The co-main event and show closer was The Ultimate Warrior defending the WWF Championship against Rick Rude in a steel cage match. While the level to which this feud bombed might be overstated (they did big business on a swing through California, for example), it just didn't click with fans overall. Rude was a good opponent for Warrior in that he and Randy Savage were the only two guys to get consistent matches out of him, but a bad one in that they had just feuded. S they showed videos of Rude training for Warrior for months while talking about him being the only man to beat Warrior (even if it was a screwjob finish) and eventually sporting a new "serious" haircut. That was the extent of the build. The cage match was good, and of course Warrior won.

The undercard was highlighted by two title changes, with "Texas Tornado" Kerry Von Erich winning the Intercontinental Championship from Mr. Perfect and The Hart Foundation regaining the Tag Team Championship by defeating Demolition in a memorable best two out of three falls match. Von Erich was the replacement from Brutus Beefcake, who was still early in his recovery from his parasailing accident.
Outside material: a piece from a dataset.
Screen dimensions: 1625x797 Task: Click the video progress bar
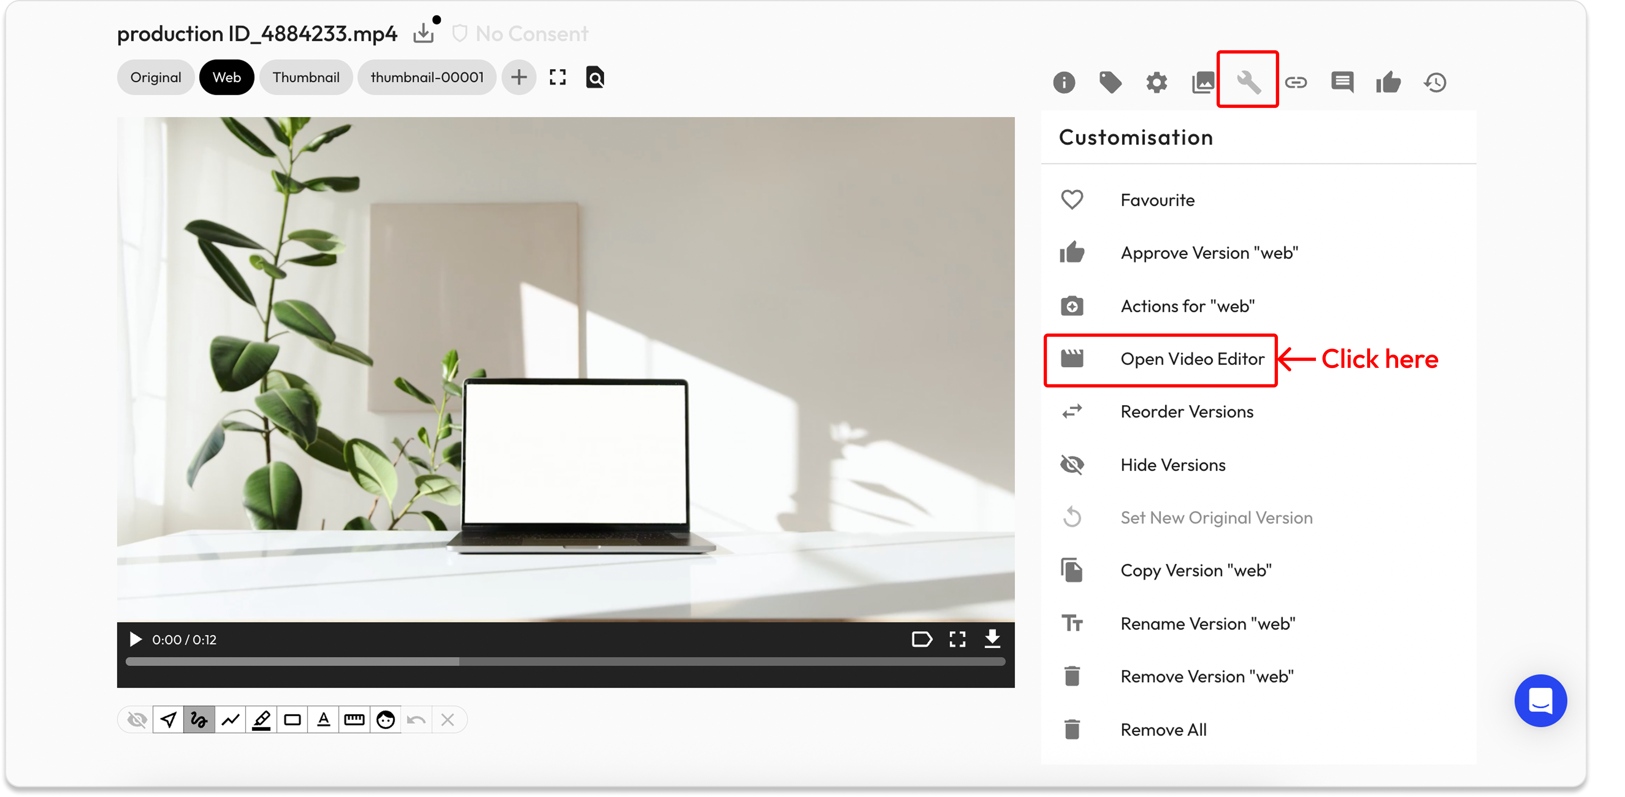click(x=565, y=661)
While a big babyface star winning a title within weeks of his debut was a great moment, Von Erich wasn't right for the spot due to his personal issues and overall decline after his motorcycle accident, He quickly (by 1990 standards) dropped the title back to Perfect on TV thanks to interference from Ted DiBiase

* 20 years ago in 1995, the WWF held th eighth annual SummerSlam live on pay-per-view from the Civic Arena in Pittsburgh, Pennsylvania. While it might be a statement about the quality of American wrestling at the time, the show was considered a near universal thumbs up effort at the time even though 20 years later it's not looked back on especially favorably. 1-2-3 Kid vs. Hakushi and Skip vs. Barry Horowitz were very good, and little was boring. But thanks to the famously ridiculous push of King Mabel as top heel and Bret Hart being stuck wrestling the debuting Dr. Isaac Yankem,, it's remembered as a one match show...and it's quite the "one match."

Originally, Shawn Michaels was to defend the Intercontinental Championship against Sid. Before long, someone panicked over the show not having a standout match, so hey had new fan-friendly (figurehead) Interim WWF President, Gorilla Monsoon announce that instead, Michaels would defend against Razor Ramon in their second PPV ladder match. While WrestleMania X was the match that put the gimmick on the map, there's an argument for this bout being better: The storytelling is stronger with Razor as subtle heel working over Michaels' knee, it builds better, and honestly, it has more spectacular highspots. The finish was blown thanks to the belt being hung too high, but it's neither guy's fault.

* 15 years ago in 2000, the WWF ran the 13th annual SummerSlam live from the Entertainment and Sports Complex in Raleigh, North Carolina. While it's something of a forgotten show as a whole these days, that's likely because it was just one of many strong WWF PPVs that year. With Chris Jericho vs. Chris Benoit in a best two out of three falls match and a main event of The Rock vs. Triple H vs. Kurt Angle, there was no shortage of great wrestling, but the stunts that night are what have lived on the longest.

First, Steve Blackman defeated Shane McMahon to win the Hardcore Championship. This was the moment Shane started to do way too much: Here, he and Blackman climbed the side of the TitanTron until they got near the top. Shane was knocked off, landing on a barely concealed crash pad, and then Blackman dove onto him for the win. It was overkill, to say the least.

WWF Tag Team Champions Edge & Christian defeated The Dudley Boyz and Matt & Jeff Hardy in the first ever Tables, Ladders, And Chairs Match to retain the titles and it was…frightening, especially in hindsight. One team is retired, another developed significant painkiller problems, and the third... well, they're inexplicably doing OK. This was when these matches went from "normal" wrestling craziness to too much, like wrestlers hanging from the (too high) metal ring that held the belts. It would get even crazier in the rematch at WrestleMania, with Edge spearing Jeff off the metal ring, and clearly they paid the price. It was an amazing spectacle, but it's hard to watch now.